Necesitamos allanar el camino a quien se acerca, al Emmanuel. No hagamos como en aquel pueblo donde era la fiesta patronal y el sacerdote que tenía muchas misas llegó muy justo, y un "amable" feligrés aparcó ocupando un espacio donde podían haber entrado tres coches y donde solía aparcar el párroco para fastidiarle, y que así tuviera que aparcar lejos.

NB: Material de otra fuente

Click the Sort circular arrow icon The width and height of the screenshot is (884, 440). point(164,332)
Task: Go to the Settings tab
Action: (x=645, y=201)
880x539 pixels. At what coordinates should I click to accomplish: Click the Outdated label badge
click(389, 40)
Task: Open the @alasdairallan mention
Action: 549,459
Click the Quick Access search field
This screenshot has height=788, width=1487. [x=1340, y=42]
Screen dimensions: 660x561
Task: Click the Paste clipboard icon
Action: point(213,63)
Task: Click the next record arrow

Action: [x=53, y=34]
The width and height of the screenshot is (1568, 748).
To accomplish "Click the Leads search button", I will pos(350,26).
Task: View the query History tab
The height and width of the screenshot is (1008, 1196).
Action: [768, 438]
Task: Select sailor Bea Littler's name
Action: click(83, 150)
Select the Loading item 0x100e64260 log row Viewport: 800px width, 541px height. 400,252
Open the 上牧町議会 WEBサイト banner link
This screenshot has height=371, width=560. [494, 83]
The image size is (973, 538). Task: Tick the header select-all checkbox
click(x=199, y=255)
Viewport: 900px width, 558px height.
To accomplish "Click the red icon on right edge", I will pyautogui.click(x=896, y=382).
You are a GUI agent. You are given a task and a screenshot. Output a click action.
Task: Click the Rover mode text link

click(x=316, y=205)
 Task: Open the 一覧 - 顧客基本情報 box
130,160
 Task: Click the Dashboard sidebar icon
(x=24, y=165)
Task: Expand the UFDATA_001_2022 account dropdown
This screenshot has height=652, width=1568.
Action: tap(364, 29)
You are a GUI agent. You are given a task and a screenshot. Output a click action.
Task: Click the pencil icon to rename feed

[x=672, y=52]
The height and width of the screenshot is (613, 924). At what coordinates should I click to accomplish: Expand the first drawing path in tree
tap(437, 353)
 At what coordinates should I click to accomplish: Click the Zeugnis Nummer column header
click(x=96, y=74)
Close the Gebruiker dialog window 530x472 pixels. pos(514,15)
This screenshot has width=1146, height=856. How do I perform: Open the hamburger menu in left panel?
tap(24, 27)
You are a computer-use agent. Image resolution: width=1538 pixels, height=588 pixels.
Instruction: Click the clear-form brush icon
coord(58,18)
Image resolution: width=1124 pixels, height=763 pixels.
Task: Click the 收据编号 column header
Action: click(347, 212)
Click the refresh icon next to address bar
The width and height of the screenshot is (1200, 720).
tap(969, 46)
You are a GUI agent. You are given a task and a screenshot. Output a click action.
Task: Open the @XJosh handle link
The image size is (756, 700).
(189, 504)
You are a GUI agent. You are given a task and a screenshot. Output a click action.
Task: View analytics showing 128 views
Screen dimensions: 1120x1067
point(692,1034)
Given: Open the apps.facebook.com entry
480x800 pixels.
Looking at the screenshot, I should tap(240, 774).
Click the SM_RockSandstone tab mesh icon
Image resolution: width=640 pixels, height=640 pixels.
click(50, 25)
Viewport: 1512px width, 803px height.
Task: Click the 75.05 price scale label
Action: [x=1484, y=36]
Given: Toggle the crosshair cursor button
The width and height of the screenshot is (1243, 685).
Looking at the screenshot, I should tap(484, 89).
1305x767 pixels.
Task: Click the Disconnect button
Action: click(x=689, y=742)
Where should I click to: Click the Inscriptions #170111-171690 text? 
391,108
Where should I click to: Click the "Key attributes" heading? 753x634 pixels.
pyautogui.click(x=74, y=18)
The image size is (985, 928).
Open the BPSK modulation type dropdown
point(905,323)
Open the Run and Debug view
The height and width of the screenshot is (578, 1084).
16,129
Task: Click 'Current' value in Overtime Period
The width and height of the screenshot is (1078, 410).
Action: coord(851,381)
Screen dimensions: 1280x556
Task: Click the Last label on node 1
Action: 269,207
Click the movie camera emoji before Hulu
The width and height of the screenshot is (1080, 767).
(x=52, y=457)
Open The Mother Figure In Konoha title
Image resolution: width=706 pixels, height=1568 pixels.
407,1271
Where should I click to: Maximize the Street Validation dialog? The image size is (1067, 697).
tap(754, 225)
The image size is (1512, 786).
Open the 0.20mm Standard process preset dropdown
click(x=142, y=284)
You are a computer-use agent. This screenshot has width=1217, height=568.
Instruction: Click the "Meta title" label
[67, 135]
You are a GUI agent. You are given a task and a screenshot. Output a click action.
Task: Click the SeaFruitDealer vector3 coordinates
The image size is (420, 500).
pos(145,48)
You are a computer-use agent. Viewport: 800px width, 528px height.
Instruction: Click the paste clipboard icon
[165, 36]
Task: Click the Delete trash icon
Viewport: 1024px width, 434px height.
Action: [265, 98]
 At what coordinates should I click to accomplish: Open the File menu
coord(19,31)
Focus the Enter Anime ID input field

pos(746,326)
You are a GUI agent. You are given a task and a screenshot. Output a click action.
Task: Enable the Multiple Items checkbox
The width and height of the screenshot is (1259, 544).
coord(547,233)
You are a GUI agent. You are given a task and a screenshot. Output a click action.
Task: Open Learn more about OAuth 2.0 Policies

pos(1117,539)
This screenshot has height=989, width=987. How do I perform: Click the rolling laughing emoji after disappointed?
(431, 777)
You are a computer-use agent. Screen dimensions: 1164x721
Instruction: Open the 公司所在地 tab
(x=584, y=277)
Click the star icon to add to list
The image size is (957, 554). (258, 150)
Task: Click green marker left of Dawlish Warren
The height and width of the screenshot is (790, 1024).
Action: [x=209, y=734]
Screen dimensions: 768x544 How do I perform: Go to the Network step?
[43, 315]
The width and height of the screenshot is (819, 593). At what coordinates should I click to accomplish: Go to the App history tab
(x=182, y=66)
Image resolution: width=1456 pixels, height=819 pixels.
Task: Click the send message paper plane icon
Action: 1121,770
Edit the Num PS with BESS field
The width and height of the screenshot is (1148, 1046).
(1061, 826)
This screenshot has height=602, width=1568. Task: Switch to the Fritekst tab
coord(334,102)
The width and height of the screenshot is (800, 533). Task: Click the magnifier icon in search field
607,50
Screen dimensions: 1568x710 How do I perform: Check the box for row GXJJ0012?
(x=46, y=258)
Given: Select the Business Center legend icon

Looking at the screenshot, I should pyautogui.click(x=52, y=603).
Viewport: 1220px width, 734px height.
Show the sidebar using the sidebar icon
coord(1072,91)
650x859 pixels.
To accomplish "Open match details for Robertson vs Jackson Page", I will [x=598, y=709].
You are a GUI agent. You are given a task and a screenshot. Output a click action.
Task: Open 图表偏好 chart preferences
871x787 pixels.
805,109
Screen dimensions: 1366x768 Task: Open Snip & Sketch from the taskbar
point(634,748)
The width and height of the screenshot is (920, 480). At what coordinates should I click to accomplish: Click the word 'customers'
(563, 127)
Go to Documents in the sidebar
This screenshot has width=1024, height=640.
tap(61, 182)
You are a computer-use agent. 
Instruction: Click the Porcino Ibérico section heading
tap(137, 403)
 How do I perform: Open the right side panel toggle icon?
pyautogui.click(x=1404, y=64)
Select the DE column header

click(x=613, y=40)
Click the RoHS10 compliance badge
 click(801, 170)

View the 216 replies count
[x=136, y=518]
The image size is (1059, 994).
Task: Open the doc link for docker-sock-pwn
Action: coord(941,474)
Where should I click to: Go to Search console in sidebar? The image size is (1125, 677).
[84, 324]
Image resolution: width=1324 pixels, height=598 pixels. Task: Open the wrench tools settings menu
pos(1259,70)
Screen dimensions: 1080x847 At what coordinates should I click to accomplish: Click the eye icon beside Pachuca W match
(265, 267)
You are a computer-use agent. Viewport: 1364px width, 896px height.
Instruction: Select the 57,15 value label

La gente esperaba impaciente al sacerdote y a Cristo que se iba a hacer presente en el altar; muchos criticaron al sacerdote por llegar tarde, otros se dieron cuenta que la culpa no fue del sacerdote, sino de quien lo impidió y podía haber favorecido que la misa empezara puntal... Esto es también el Adviento: facilitar y allanar el camino, o poner palos en las ruedas al Salvador que quiere venir a nuestra vida: ¿Qué nos dirá el Señor al final de nuestro camino: me has preparado el camino, o has puesto trabas a él? Esto es lo complejo: darnos cuenta de si allanamos el sendero o ponemos trabas. Y el criterio del mundo aquí no vale: ''todo el mundo me da la razón''; ''todos piensan como yo''; ''yo estoy en lo cierto''... El evangelio de este domingo es duro ante esto: aquellos fariseos y saduceos que pedían el bautismo por conveniencia acomodaticia, el Bautista le llama ''¡Raza de víboras!''. No le hacen falta a Dios que conoce todo y a todos, las apariencias: ''Dios es capaz de sacar hijos de Abrahán de estas piedras''... Y es que el secreto está en vivir lo que dice San Juan: ''Dad el fruto que pide la conversión''. Es decir; menos palabrería de que soy muy cristiano, pero luego mi vida refleja que Dios no tiene cabida en ella. Y ante esto lo que tantas veces decimos: las matemáticas de Dios no coinciden con las nuestras, por eso tantos que aquí son primeros allá serán últimos, y tantos que aquí pasan por últimos serán primeros en el reino de Dios. Nuestra alma es como una esponja, necesita agua y jabón, escurrir tanta suciedad que la impide impregnarse de Dios. Despojémonos, pues, de lo que nos aleja de Él; vaciemos el corazón de todo mal, y abrámonos a la sorpresa de su llegada.